> _Задание 1_
Перепечатайте из текста о Нобелевской премии ту часть, которая начинается со слов «Но со временем» и заканчивается словами «обе эти фразы.».

> _Приведенный текст_

::::::::::

Но со временем престиж премии вырос. Немалую роль в этом сыграл эффект первопроходца: были и другие награды в области физики, но дальновидный Альфред Нобель, изобретатель динамита, учредил свою раньше всех. Поскольку объяснить суть научных достижений обычной публике становилось все сложнее, получение почетной международной премии было важной вехой на пути ученого. Некролог любого известного физика в конце XX века непременно должен был содержать слова: «Удостоился Нобелевской премии за…», или «Работал над созданием атомной бомбы», или обе эти фразы.

::::::::::

> _Исходные данные_
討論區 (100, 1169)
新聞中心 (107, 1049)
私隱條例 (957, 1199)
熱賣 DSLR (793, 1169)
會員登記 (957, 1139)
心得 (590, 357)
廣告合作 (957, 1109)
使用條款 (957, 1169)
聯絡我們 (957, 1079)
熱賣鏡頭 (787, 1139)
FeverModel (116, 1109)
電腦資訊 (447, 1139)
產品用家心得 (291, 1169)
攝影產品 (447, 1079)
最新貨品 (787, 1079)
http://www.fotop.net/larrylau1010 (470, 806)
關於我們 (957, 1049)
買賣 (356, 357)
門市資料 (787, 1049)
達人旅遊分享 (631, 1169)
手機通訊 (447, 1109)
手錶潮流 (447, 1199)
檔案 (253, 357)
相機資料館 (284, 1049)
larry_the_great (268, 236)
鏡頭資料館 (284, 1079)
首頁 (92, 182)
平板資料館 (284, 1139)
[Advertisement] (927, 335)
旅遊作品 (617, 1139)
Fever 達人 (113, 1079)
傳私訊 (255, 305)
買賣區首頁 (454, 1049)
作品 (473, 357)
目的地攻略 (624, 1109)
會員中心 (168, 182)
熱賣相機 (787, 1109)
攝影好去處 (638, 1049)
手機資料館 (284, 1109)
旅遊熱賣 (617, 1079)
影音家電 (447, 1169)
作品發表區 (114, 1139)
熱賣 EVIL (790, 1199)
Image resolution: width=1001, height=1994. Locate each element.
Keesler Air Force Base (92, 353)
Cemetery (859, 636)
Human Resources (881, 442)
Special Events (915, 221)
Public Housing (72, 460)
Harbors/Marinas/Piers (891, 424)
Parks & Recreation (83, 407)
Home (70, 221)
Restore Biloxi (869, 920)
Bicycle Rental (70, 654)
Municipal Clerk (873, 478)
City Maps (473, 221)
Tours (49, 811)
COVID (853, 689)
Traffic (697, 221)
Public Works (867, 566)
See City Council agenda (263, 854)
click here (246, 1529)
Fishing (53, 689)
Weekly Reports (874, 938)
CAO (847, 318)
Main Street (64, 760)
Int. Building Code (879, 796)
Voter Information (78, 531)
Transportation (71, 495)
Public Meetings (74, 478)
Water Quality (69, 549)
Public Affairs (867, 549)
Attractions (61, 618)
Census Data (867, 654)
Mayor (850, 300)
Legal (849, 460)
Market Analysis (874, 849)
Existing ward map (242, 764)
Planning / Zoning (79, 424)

::::::::::

> _Задание 2_
Пожалуйста, оформите в виде нумерованного списка участок записей, который начинается строкой со словами «私隱條例 (957, 1199)» и заканчивается строкой со словами «作品 (473, 357)», включая обе эти строки. Пустые строки не включайте.

> _Ответ 1_
Но со временем престиж премии вырос. Немалую роль в этом сыграл эффект первопроходца: были и другие награды в области физики, но дальновидный Альфред Нобель, изобретатель динамита, учредил свою раньше всех. Поскольку объяснить суть научных достижений обычной публике становилось все сложнее, получение почетной международной премии было важной вехой на пути ученого. Некролог любого известного физика в конце XX века непременно должен был содержать слова: «Удостоился Нобелевской премии за…», или «Работал над созданием атомной бомбы», или обе эти фразы.

> _Ответ 2_
1. 私隱條例 (957, 1199)
2. 熱賣 DSLR (793, 1169)
3. 會員登記 (957, 1139)
4. 心得 (590, 357)
5. 廣告合作 (957, 1109)
6. 使用條款 (957, 1169)
7. 聯絡我們 (957, 1079)
8. 熱賣鏡頭 (787, 1139)
9. FeverModel (116, 1109)
10. 電腦資訊 (447, 1139)
11. 產品用家心得 (291, 1169)
12. 攝影產品 (447, 1079)
13. 最新貨品 (787, 1079)
14. http://www.fotop.net/larrylau1010 (470, 806)
15. 關於我們 (957, 1049)
16. 買賣 (356, 357)
17. 門市資料 (787, 1049)
18. 達人旅遊分享 (631, 1169)
19. 手機通訊 (447, 1109)
20. 手錶潮流 (447, 1199)
21. 檔案 (253, 357)
22. 相機資料館 (284, 1049)
23. larry_the_great (268, 236)
24. 鏡頭資料館 (284, 1079)
25. 首頁 (92, 182)
26. 平板資料館 (284, 1139)
27. [Advertisement] (927, 335)
28. 旅遊作品 (617, 1139)
29. Fever 達人 (113, 1079)
30. 傳私訊 (255, 305)
31. 買賣區首頁 (454, 1049)
32. 作品 (473, 357)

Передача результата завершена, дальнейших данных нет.